Emery memandang kelima magus yang baru saja datang itu berjalan ke arah podium di ujung ruangan. Salah satu dari mereka, si magus petarung berbadan ramping, telah merasakan tatapan Emery dan balik memandangnya, menciptakan sebuah tekanan berat yang menghilang dalam hitungan detik.

"Hei, Emery, kau baik-baik saja?"

Emery menoleh, tidak tahu siapa yang bertanya, dan melihat Chumo sedang memandangnya dengan seksama. "Ah, iya, aku baik-baik saja, Chumo… Aku tidak pernah mendengarmu bicara."

"Itu… Anu… Ah, bagaimana menjelaskannya… Sebenarnya, aku sangat takut berbicara jika ada banyak wanita di sekitarku, dan Klea… dia sangat menakutkan…" Chumo menjawab dan menggeleng.

"..."

Vico kembali berteriak, suaranya yang keras membuat percakapan Emery dan Chumo tidak terdengar. "Gauntlet dulu, atau tes bertarung dulu? Mulailah kapan saja dan dari mana saja sesuka kalian, inilah tes kalian untuk hari ini!"

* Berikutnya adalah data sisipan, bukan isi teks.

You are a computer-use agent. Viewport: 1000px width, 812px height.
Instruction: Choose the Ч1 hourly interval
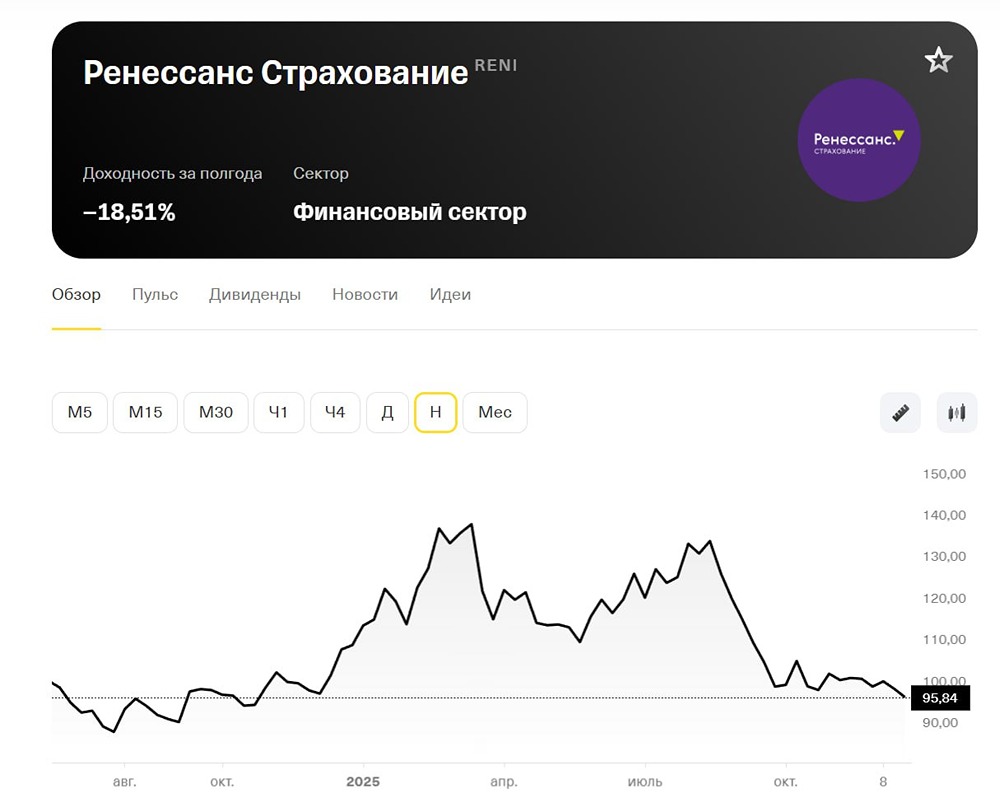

Para acolyte yang tersisa berhenti berkerumun dan berjalan untuk melakukan tes yang mereka inginkan. Hanya sebagian kecil acolyte mau melakukan tes gauntlet terlebih dahulu, kebanyakan memilih untuk melakukan tes pertarungan. Thrax mengepalkan tangannya, ingin mencoba bertarung. "Nah! Waktunya bertarung! Aku akan menghajar boneka itu dengan membayangkan aku sedang menghajar babi-babi Kalios sialan itu!"

Thrax pergi memasuki salah satu lingkaran dengan boneka itu. Saat ia masuk, sebuah daftar senjata muncul, dan ia memilih untuk menggunakan tombak. Setelah memilih sebuah tombak kayu muncul di tangannya dan di tangan boneka kayu itu.

Thrax bersiap-siap mengambil posisi, dan boneka kayu itu melakukan hal yang sama. Di depan mata Thrax, muncul angka yang menghitung mundur.

[3… 2… 1… Mulai!]

Thrax berteriak keras dan menusuk tombaknya ke arah dada boneka kayu itu. Boneka kayu itu menghindar ke samping, namun Thrax yang sudah memperkirakan kejadian itu berbalik dan meninju wajah boneka tersebut. Akhirnya, boneka itu jatuh, dan Thrax menusuk dada boneka itu dengan tombaknya.

Boneka itu berhenti bergerak dan setitik bola cahaya kecil berbentuk seperti embun keluar dari boneka itu dan memasuki dada Thrax

[Boneka Simulasi Pertarungan level 1 telah dikalahkan - hadiah telah diterima]

Thrax menghela nafas dan merasakan ototnya menjadi semakin kuat dan padat. Ia memeriksa status-nya dan berseru. "Wah! Battle power-ku meningkat satu poin!"